Tennessee Supreme Court Holds A Defendant Physician Cannot Be Compelled To Provide Expert Opinion Testimony About Another Defendant Provider’s Standard Of Care

In an opinion released today, a majority of the Tennessee Supreme Court held that the trial court in a healthcare liability action appropriately declined to require a defendant physician to opine on the defendant nurse-midwife’s performance outside of the physician’s presence.

In 2014, a child was born via cesarean section and suffered permanent brain damage and other severely debilitating injuries. Through her mother Brittany Borngne, the child sued, among other defendants, the doctor who delivered her, Dr. Michael Seeber, and the certified nurse midwife, Jennifer Mercer, who was initially in charge of the birthing process. The trial court dismissed all claims of direct negligence against Dr. Seeber but allowed the plaintiff to proceed against him on a vicarious liability theory as Nurse Mercer’s supervising physician. During Dr. Seeber’s pre-trial deposition, he refused to opine on Nurse Mercer’s performance outside of his presence, and the trial court declined to require him to do so. The jury found in favor of the defendants.
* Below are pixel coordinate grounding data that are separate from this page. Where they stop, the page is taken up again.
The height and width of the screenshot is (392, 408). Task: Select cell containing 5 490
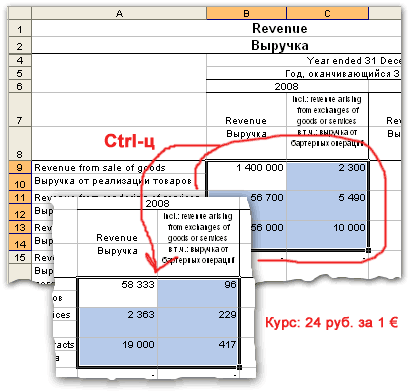tap(327, 197)
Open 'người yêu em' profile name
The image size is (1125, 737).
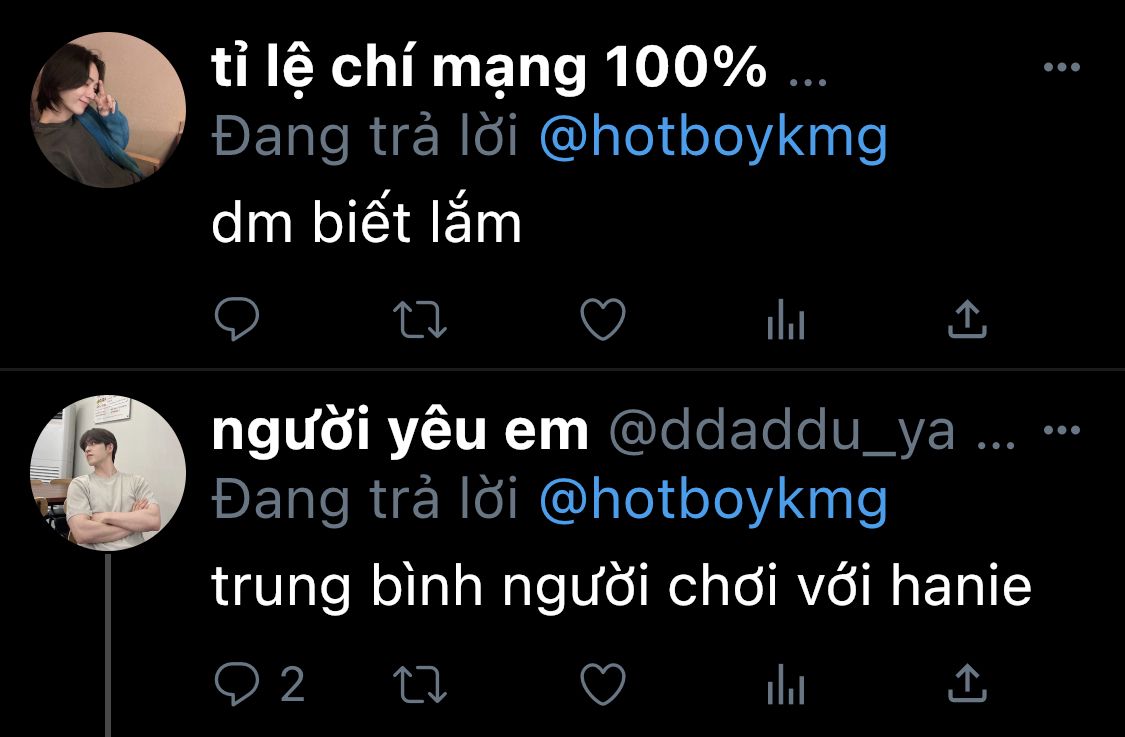(400, 431)

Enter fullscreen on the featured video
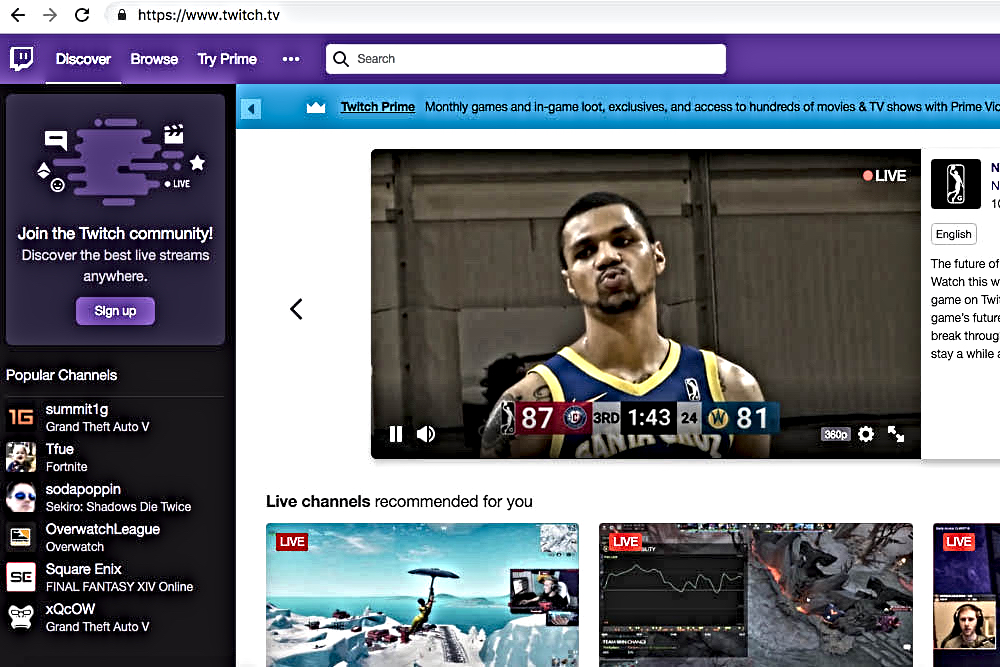[896, 434]
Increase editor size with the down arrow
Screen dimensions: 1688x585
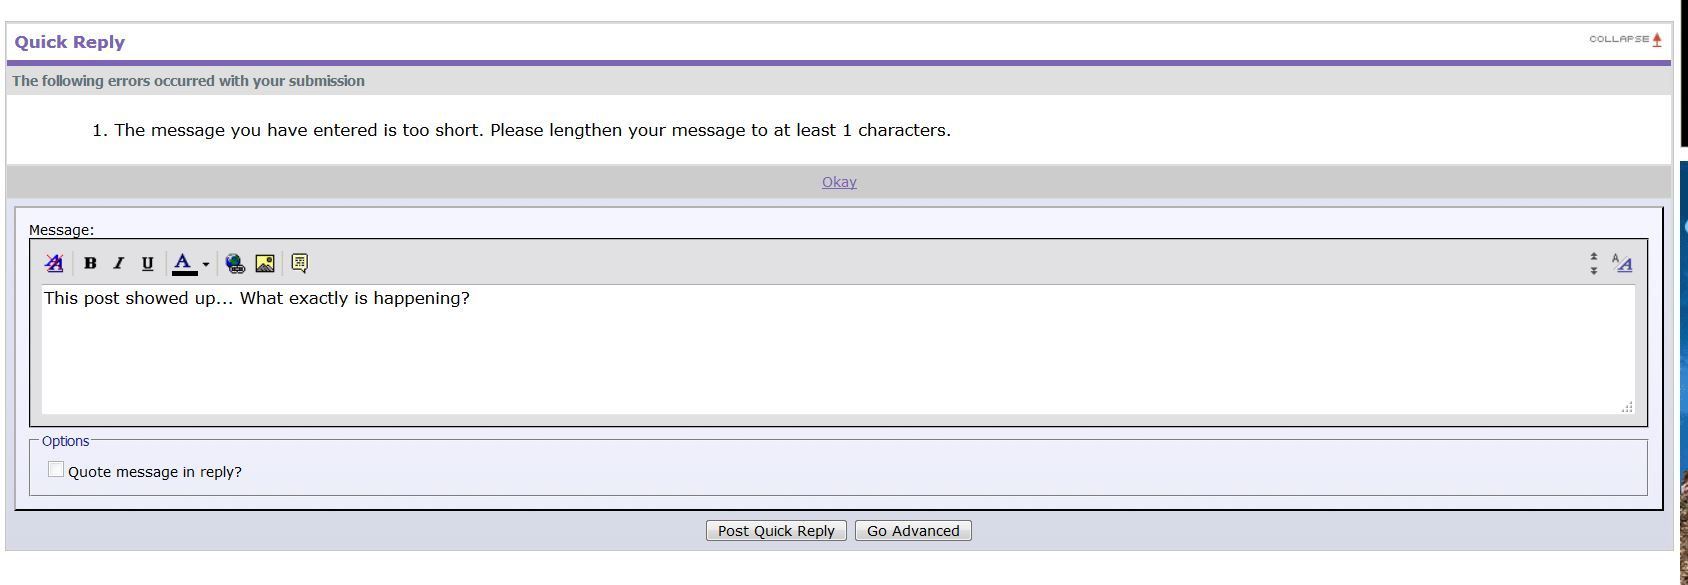[1594, 271]
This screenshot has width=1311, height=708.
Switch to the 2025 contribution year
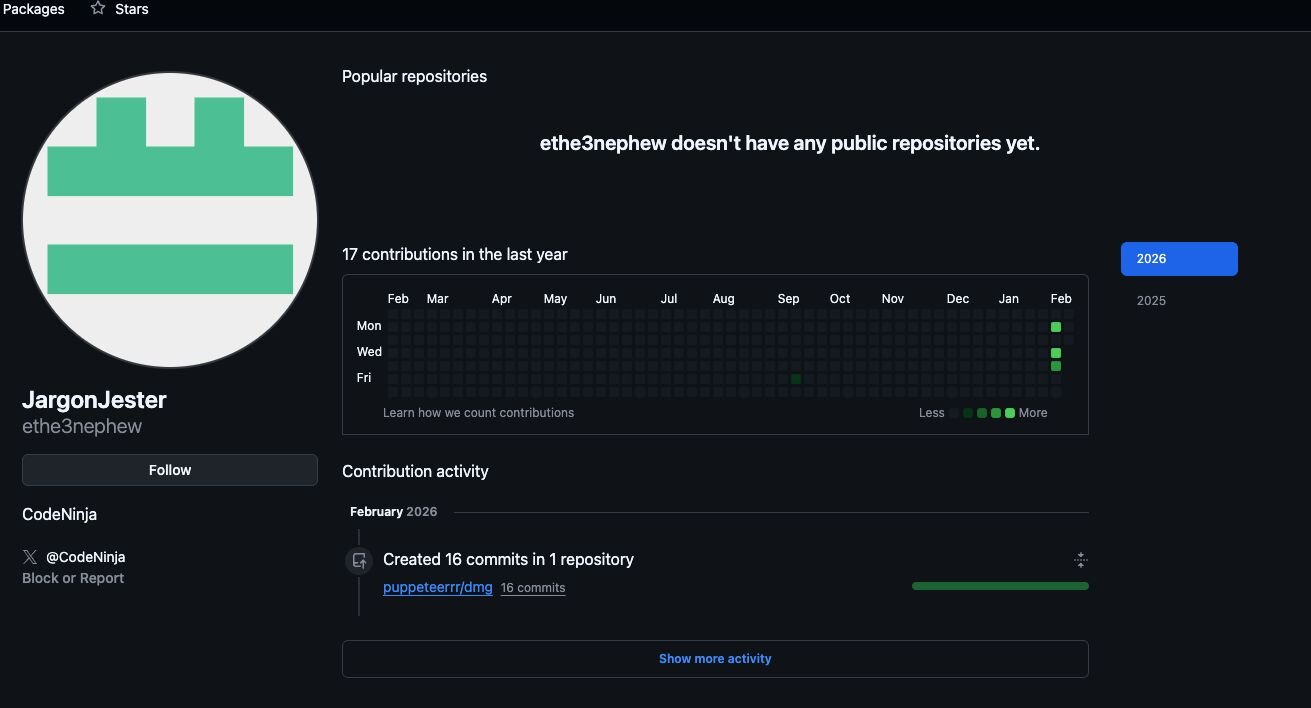pyautogui.click(x=1151, y=301)
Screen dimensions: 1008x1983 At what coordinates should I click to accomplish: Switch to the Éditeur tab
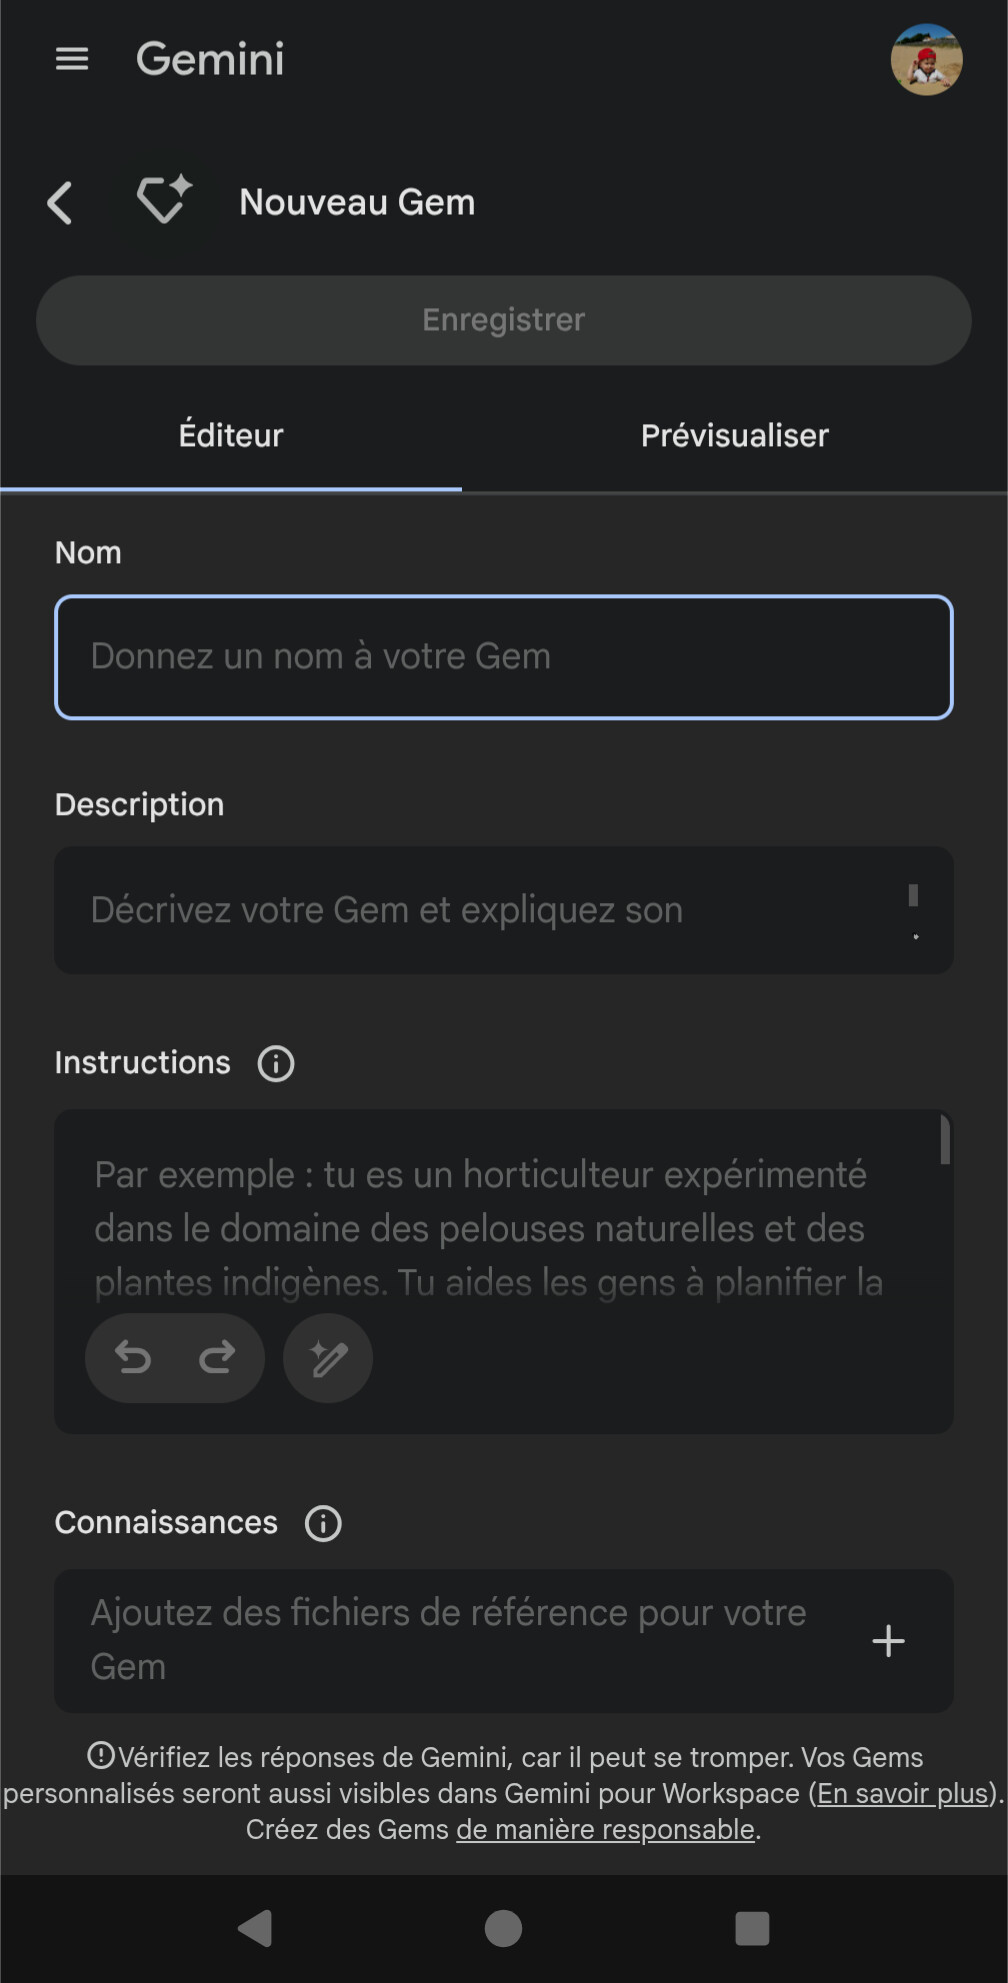coord(231,436)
The Court of Appeals, in a divided opinion, partially reversed the trial court. It concluded that the trial court committed reversible error in declining to order Dr. Seeber to answer certain questions at issue in his deposition concerning Nurse Mercer’s compliance with the standard of care. Judge Kristi M. Davis filed a separate opinion concurring in part but dissenting as to the compulsion of Dr. Seeber’s deposition testimony.

Upon review, the Supreme Court also issued a divided opinion. The majority opinion, which was authored by Chief Justice Roger A. Page and joined by Justices Sharon G. Lee and Jeffrey S. Bivins, held that a defendant healthcare provider cannot be compelled to provide expert opinion testimony about another defendant provider’s standard of care or deviation from that standard. The majority, therefore, concluded that the trial court properly declined to compel Dr. Seeber’s testimony and reversed the decision of the Court of Appeals.

Justice Sarah K. Campbell filed a separate opinion concurring in the judgment, in which she expressed her disagreement with the majority opinion’s adoption of an evidentiary privilege for expert witnesses. Although in her view the trial court erroneously failed to compel certain deposition testimony by Dr. Seeber, Justice Campbell determined that the error was harmless and did not warrant reversal of the judgment or a new trial. Justice Holly Kirby joined in Justice Campbell’s separate opinion but also filed a separate opinion concurring only in the majority opinion’s result. Justice Kirby expressed additional concerns with the majority’s reasoning and consequences of the majority’s holding. Finally, Justice Lee authored a separate concurring opinion responding to the reasoning employed in Justice Campbell’s separate opinion.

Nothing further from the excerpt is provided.